● TASK STATEMENT
Convert the records below into a JSON list of strings, one string per line, skipping any blank lines.

(Item coordinate data)

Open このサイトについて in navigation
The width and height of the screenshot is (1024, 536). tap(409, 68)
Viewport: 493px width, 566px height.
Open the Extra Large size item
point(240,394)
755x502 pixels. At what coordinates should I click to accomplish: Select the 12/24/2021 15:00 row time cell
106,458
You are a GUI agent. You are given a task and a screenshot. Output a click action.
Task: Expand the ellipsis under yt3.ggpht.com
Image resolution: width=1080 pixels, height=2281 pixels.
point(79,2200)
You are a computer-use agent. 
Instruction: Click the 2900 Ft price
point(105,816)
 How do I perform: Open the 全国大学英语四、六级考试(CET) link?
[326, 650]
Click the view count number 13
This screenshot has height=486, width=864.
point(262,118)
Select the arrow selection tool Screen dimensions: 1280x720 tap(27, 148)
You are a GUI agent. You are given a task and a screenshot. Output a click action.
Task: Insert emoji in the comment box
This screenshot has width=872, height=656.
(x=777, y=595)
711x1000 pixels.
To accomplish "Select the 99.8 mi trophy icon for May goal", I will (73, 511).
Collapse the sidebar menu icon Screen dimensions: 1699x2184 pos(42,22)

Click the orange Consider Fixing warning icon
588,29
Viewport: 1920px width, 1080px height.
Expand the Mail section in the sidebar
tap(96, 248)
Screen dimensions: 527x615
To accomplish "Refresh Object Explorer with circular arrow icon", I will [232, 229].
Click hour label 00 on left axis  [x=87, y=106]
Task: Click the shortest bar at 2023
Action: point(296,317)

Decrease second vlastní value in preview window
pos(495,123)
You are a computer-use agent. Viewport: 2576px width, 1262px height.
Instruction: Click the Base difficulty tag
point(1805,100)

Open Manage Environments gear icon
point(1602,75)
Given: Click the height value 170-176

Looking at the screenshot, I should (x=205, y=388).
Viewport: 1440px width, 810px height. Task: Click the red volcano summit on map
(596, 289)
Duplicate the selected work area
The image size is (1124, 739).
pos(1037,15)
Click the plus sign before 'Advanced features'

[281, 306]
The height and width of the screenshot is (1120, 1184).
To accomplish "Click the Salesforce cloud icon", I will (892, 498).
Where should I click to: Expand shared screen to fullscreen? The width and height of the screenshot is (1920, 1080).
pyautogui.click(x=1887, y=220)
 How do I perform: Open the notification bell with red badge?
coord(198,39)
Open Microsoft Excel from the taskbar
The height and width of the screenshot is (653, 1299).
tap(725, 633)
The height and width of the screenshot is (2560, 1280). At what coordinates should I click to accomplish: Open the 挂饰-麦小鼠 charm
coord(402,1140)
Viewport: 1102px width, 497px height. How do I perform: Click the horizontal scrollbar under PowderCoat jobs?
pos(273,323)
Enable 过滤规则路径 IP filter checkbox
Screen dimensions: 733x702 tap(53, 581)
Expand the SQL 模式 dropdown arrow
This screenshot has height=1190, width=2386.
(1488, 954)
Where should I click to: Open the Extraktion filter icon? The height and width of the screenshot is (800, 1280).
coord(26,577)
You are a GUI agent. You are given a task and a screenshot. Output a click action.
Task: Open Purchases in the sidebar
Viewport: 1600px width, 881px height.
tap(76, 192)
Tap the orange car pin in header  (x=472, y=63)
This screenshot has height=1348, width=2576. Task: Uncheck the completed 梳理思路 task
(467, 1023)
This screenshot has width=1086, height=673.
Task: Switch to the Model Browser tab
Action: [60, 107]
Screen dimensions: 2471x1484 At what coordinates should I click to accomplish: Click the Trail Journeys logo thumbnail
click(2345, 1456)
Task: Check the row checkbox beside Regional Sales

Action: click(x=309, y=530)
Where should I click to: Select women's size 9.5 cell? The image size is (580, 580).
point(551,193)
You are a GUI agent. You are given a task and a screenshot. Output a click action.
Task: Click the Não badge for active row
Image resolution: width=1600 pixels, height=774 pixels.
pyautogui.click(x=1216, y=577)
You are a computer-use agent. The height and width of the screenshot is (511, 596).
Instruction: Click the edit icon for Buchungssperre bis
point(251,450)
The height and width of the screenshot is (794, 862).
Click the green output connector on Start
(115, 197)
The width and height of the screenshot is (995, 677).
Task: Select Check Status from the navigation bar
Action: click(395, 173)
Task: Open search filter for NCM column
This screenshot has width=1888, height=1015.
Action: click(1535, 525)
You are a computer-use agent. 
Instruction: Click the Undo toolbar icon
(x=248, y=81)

● FINISHED ANSWER
[
  "Open このサイトについて in navigation",
  "The width and height of the screenshot is (1024, 536). tap(409, 68)",
  "Viewport: 493px width, 566px height.",
  "Open the Extra Large size item",
  "point(240,394)",
  "755x502 pixels. At what coordinates should I click to accomplish: Select the 12/24/2021 15:00 row time cell",
  "106,458",
  "You are a GUI agent. You are given a task and a screenshot. Output a click action.",
  "Task: Expand the ellipsis under yt3.ggpht.com",
  "Image resolution: width=1080 pixels, height=2281 pixels.",
  "point(79,2200)",
  "You are a computer-use agent. ",
  "Instruction: Click the 2900 Ft price",
  "point(105,816)",
  " How do I perform: Open the 全国大学英语四、六级考试(CET) link?",
  "[326, 650]",
  "Click the view count number 13",
  "This screenshot has height=486, width=864.",
  "point(262,118)",
  "Select the arrow selection tool Screen dimensions: 1280x720 tap(27, 148)",
  "You are a GUI agent. You are given a task and a screenshot. Output a click action.",
  "Task: Insert emoji in the comment box",
  "This screenshot has width=872, height=656.",
  "(x=777, y=595)",
  "711x1000 pixels.",
  "To accomplish \"Select the 99.8 mi trophy icon for May goal\", I will (73, 511).",
  "Collapse the sidebar menu icon Screen dimensions: 1699x2184 pos(42,22)",
  "Click the orange Consider Fixing warning icon",
  "588,29",
  "Viewport: 1920px width, 1080px height.",
  "Expand the Mail section in the sidebar",
  "tap(96, 248)",
  "Screen dimensions: 527x615",
  "To accomplish \"Refresh Object Explorer with circular arrow icon\", I will [232, 229].",
  "Click hour label 00 on left axis  [x=87, y=106]",
  "Task: Click the shortest bar at 2023",
  "Action: point(296,317)",
  "Decrease second vlastní value in preview window",
  "pos(495,123)",
  "You are a computer-use agent. Viewport: 2576px width, 1262px height.",
  "Instruction: Click the Base difficulty tag",
  "point(1805,100)",
  "Open Manage Environments gear icon",
  "point(1602,75)",
  "Given: Click the height value 170-176",
  "Looking at the screenshot, I should (x=205, y=388).",
  "Viewport: 1440px width, 810px height. Task: Click the red volcano summit on map",
  "(596, 289)",
  "Duplicate the selected work area",
  "The image size is (1124, 739).",
  "pos(1037,15)",
  "Click the plus sign before 'Advanced features'",
  "[281, 306]",
  "The height and width of the screenshot is (1120, 1184).",
  "To accomplish \"Click the Salesforce cloud icon\", I will (892, 498).",
  "Where should I click to: Expand shared screen to fullscreen? The width and height of the screenshot is (1920, 1080).",
  "pyautogui.click(x=1887, y=220)",
  " How do I perform: Open the notification bell with red badge?",
  "coord(198,39)",
  "Open Microsoft Excel from the taskbar",
  "The height and width of the screenshot is (653, 1299).",
  "tap(725, 633)",
  "The height and width of the screenshot is (2560, 1280). At what coordinates should I click to accomplish: Open the 挂饰-麦小鼠 charm",
  "coord(402,1140)",
  "Viewport: 1102px width, 497px height. How do I perform: Click the horizontal scrollbar under PowderCoat jobs?",
  "pos(273,323)",
  "Enable 过滤规则路径 IP filter checkbox",
  "Screen dimensions: 733x702 tap(53, 581)",
  "Expand the SQL 模式 dropdown arrow",
  "This screenshot has height=1190, width=2386.",
  "(1488, 954)",
  "Where should I click to: Open the Extraktion filter icon? The height and width of the screenshot is (800, 1280).",
  "coord(26,577)",
  "You are a GUI agent. You are given a task and a screenshot. Output a click action.",
  "Task: Open Purchases in the sidebar",
  "Viewport: 1600px width, 881px height.",
  "tap(76, 192)",
  "Tap the orange car pin in header  (x=472, y=63)",
  "This screenshot has height=1348, width=2576. Task: Uncheck the completed 梳理思路 task",
  "(467, 1023)",
  "This screenshot has width=1086, height=673.",
  "Task: Switch to the Model Browser tab",
  "Action: [60, 107]",
  "Screen dimensions: 2471x1484 At what coordinates should I click to accomplish: Click the Trail Journeys logo thumbnail",
  "click(2345, 1456)",
  "Task: Check the row checkbox beside Regional Sales",
  "Action: click(x=309, y=530)",
  "Where should I click to: Select women's size 9.5 cell? The image size is (580, 580).",
  "point(551,193)",
  "You are a GUI agent. You are given a task and a screenshot. Output a click action.",
  "Task: Click the Não badge for active row",
  "Image resolution: width=1600 pixels, height=774 pixels.",
  "pyautogui.click(x=1216, y=577)",
  "You are a computer-use agent. The height and width of the screenshot is (511, 596).",
  "Instruction: Click the edit icon for Buchungssperre bis",
  "point(251,450)",
  "The height and width of the screenshot is (794, 862).",
  "Click the green output connector on Start",
  "(115, 197)",
  "The width and height of the screenshot is (995, 677).",
  "Task: Select Check Status from the navigation bar",
  "Action: click(395, 173)",
  "Task: Open search filter for NCM column",
  "This screenshot has width=1888, height=1015.",
  "Action: click(1535, 525)",
  "You are a computer-use agent. ",
  "Instruction: Click the Undo toolbar icon",
  "(x=248, y=81)"
]